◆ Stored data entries

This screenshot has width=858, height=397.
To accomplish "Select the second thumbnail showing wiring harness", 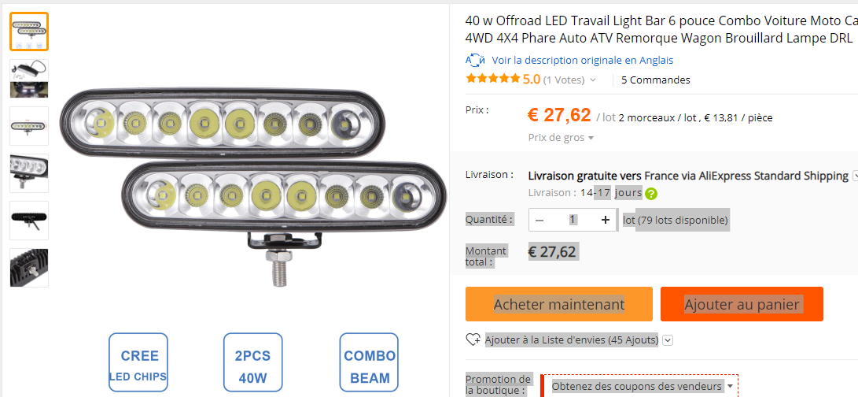I will click(29, 79).
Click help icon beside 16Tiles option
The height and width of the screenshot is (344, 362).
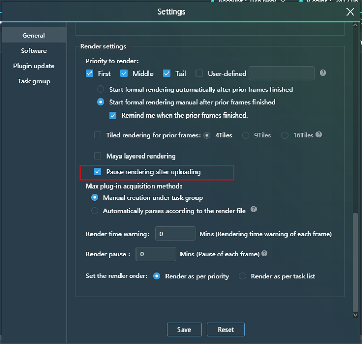[x=319, y=135]
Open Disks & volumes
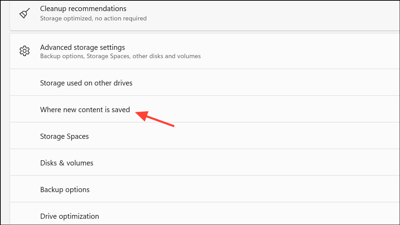Image resolution: width=400 pixels, height=225 pixels. coord(205,162)
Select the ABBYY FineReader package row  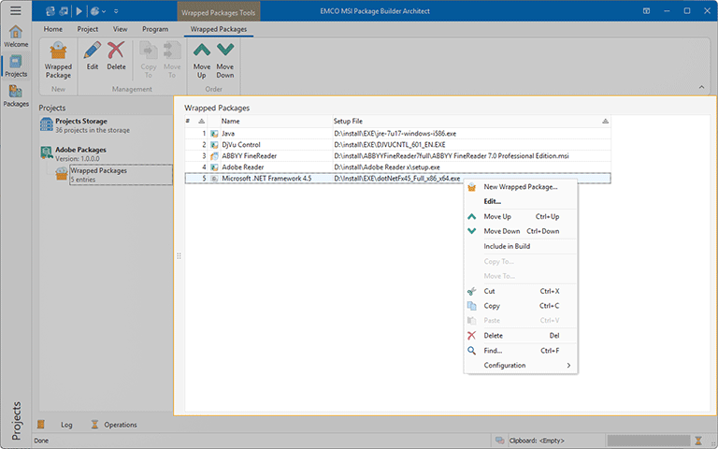pyautogui.click(x=249, y=155)
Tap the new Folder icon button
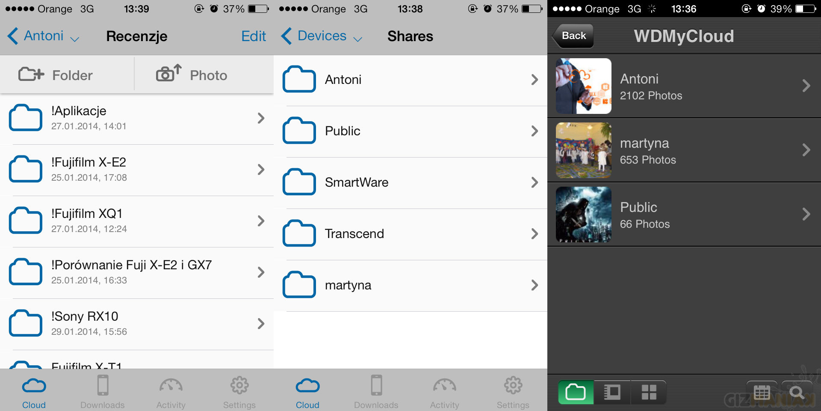Image resolution: width=821 pixels, height=411 pixels. 31,74
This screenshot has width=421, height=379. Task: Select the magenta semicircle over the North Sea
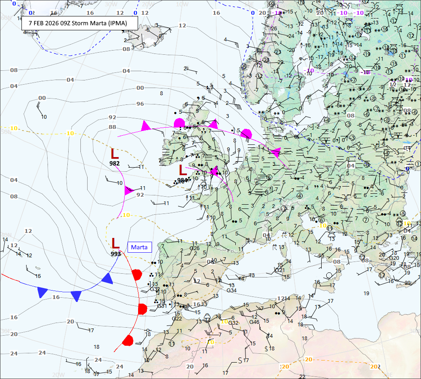(246, 134)
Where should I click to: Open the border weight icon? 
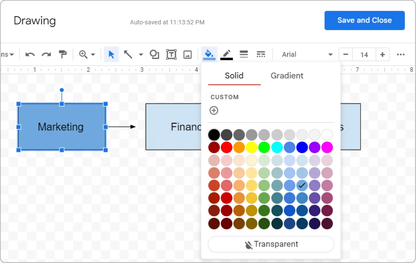pyautogui.click(x=244, y=54)
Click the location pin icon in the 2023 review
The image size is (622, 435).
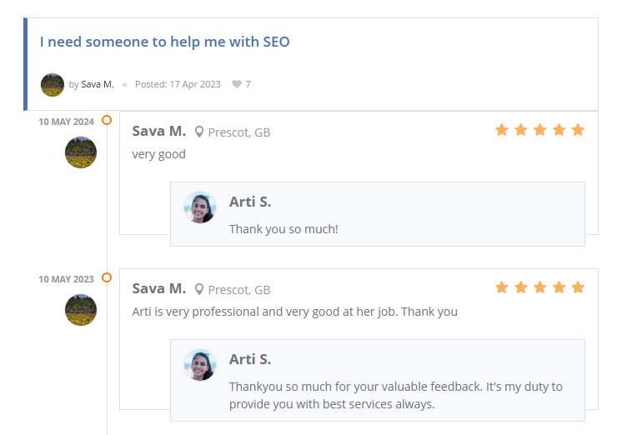(x=199, y=289)
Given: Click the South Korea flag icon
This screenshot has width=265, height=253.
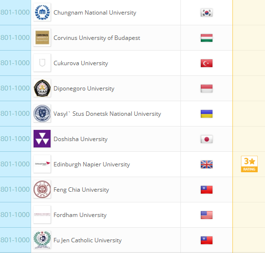Looking at the screenshot, I should 207,13.
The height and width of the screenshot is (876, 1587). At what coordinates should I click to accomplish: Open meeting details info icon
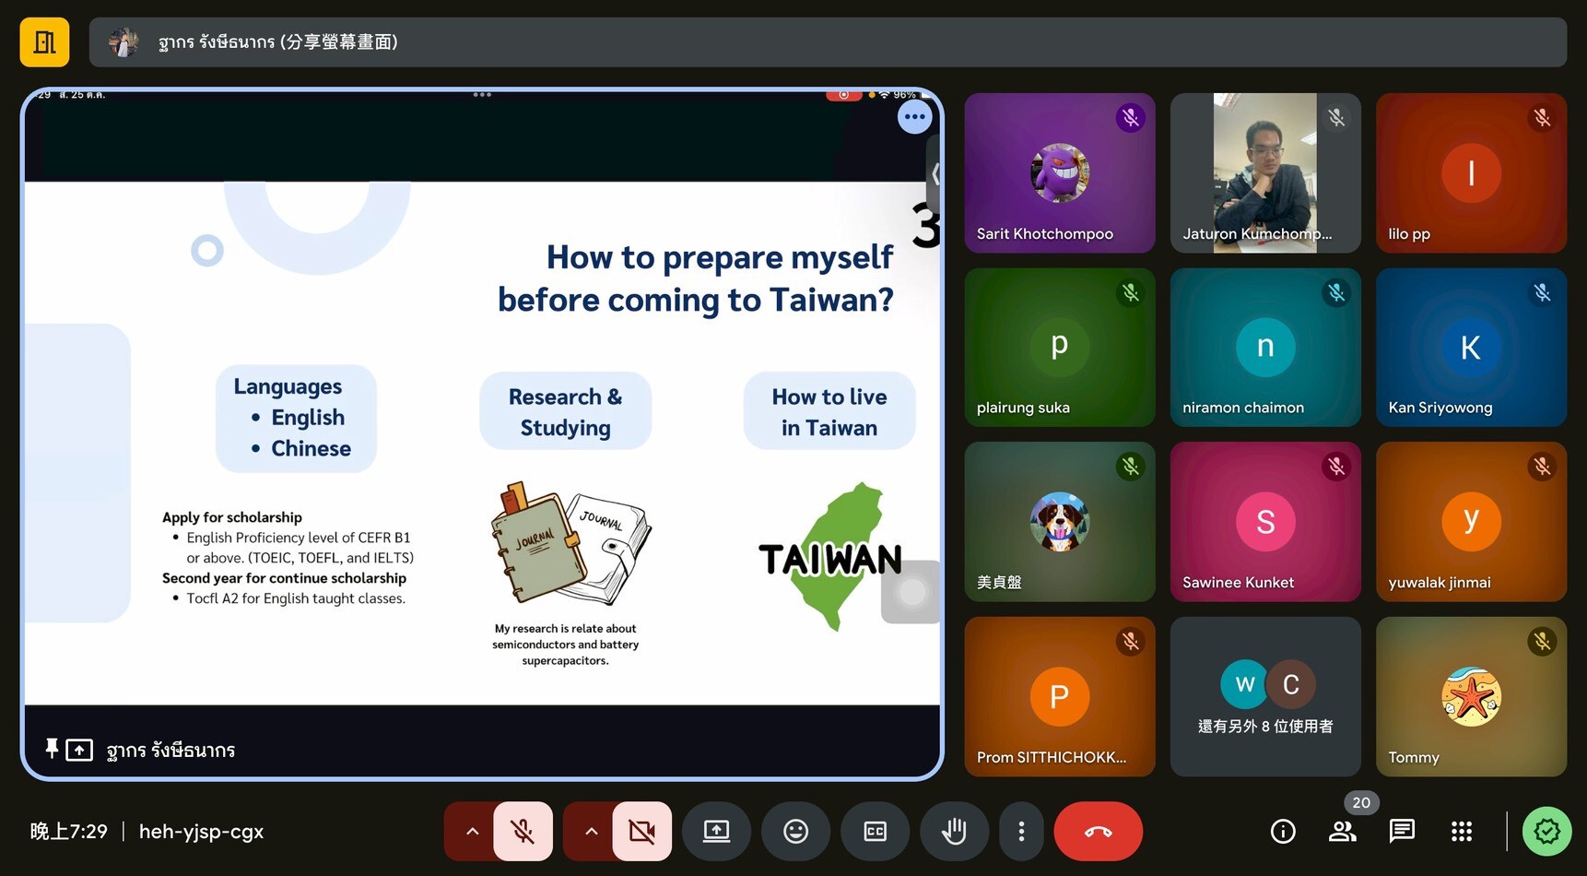1283,832
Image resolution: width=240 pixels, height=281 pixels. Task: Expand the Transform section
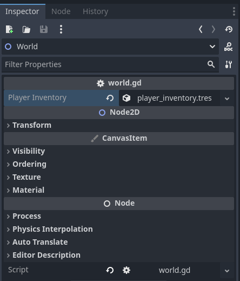tap(119, 125)
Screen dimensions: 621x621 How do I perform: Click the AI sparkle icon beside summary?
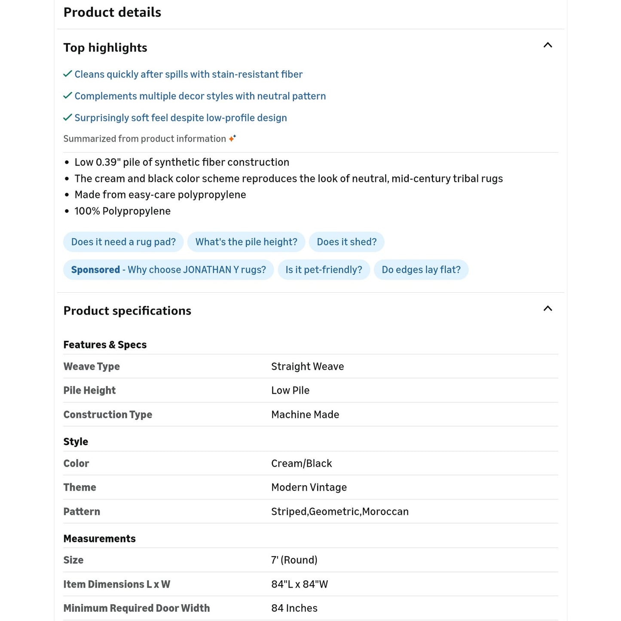tap(232, 138)
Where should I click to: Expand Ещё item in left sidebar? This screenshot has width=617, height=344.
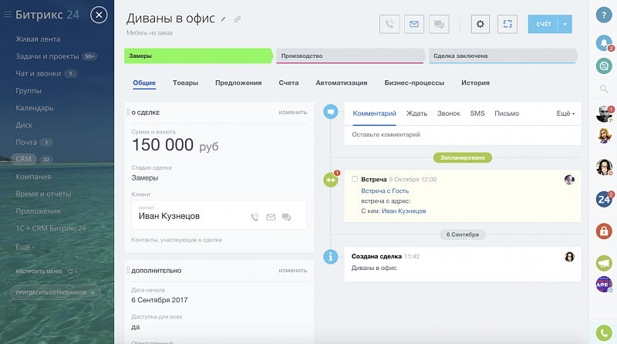point(25,246)
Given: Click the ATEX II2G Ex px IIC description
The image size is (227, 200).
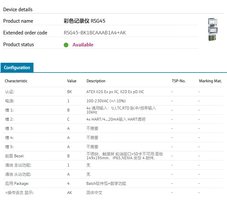Looking at the screenshot, I should [115, 92].
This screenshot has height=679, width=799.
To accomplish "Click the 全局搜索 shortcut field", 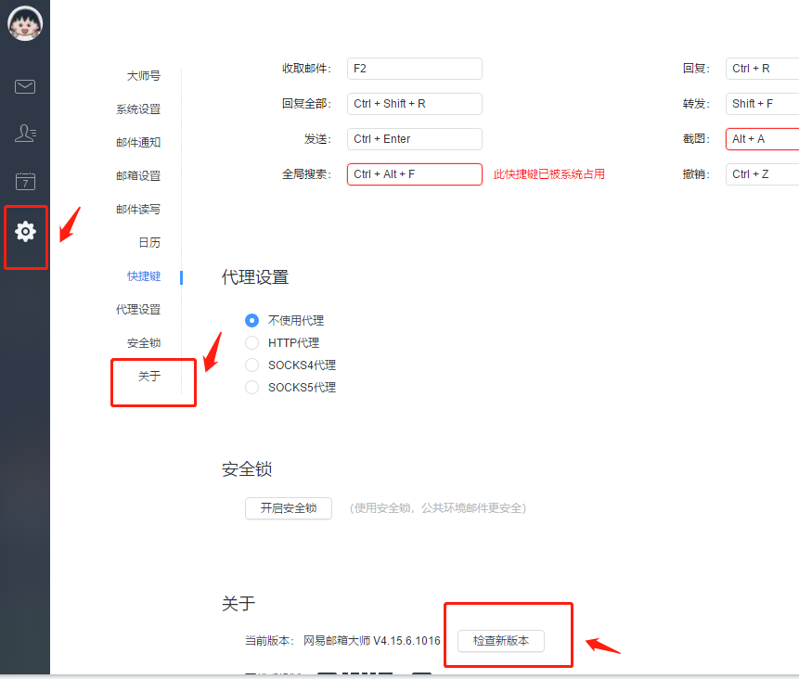I will coord(414,174).
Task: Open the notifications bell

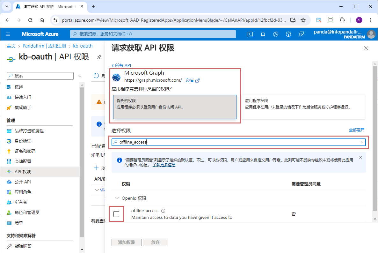Action: (x=263, y=34)
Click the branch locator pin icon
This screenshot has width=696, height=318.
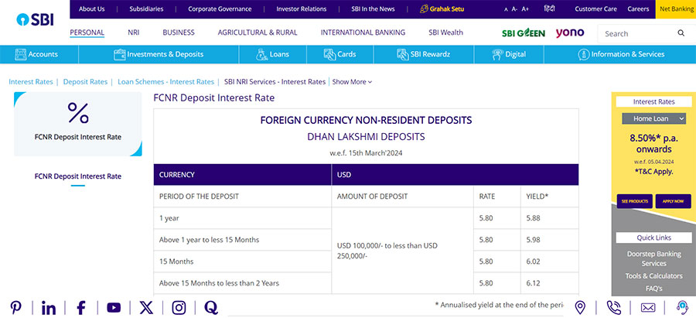(x=580, y=307)
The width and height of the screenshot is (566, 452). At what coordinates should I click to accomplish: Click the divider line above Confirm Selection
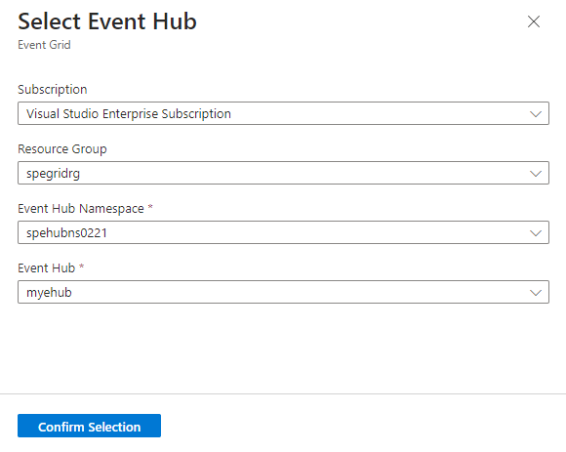tap(283, 393)
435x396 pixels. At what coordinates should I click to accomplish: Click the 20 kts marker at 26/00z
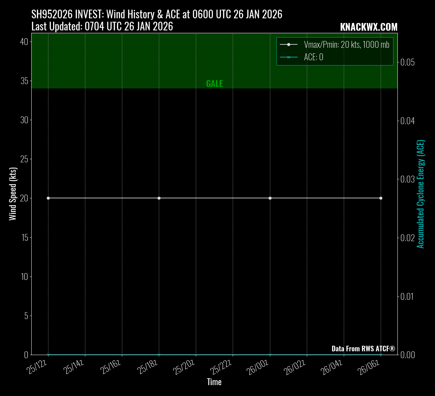270,198
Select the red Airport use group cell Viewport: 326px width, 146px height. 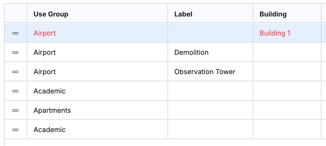click(x=97, y=33)
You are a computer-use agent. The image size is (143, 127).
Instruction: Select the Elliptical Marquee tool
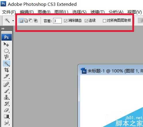click(6, 51)
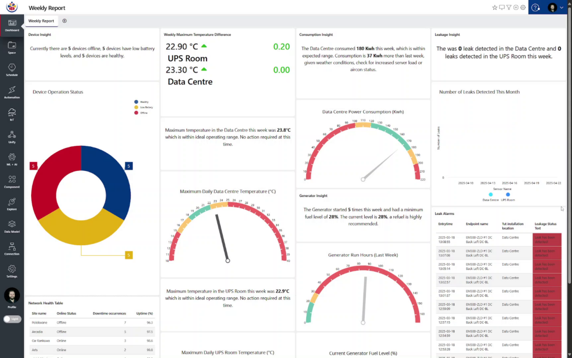
Task: Open the Data Model section
Action: point(12,226)
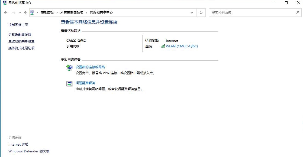
Task: Click the back navigation arrow
Action: pos(5,12)
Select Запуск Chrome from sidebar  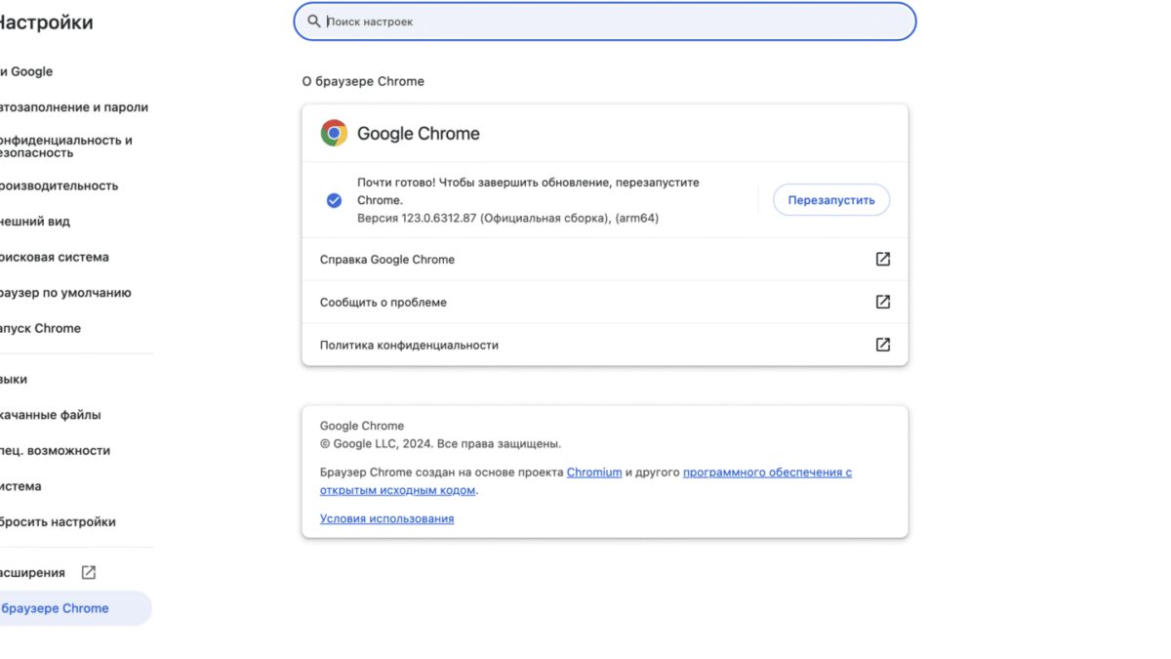pyautogui.click(x=40, y=328)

◆ REQUIREMENT
For the records above, give the number of lines containing the string "Given" and no other words.

◆ RESULT FOR THIS TASK
2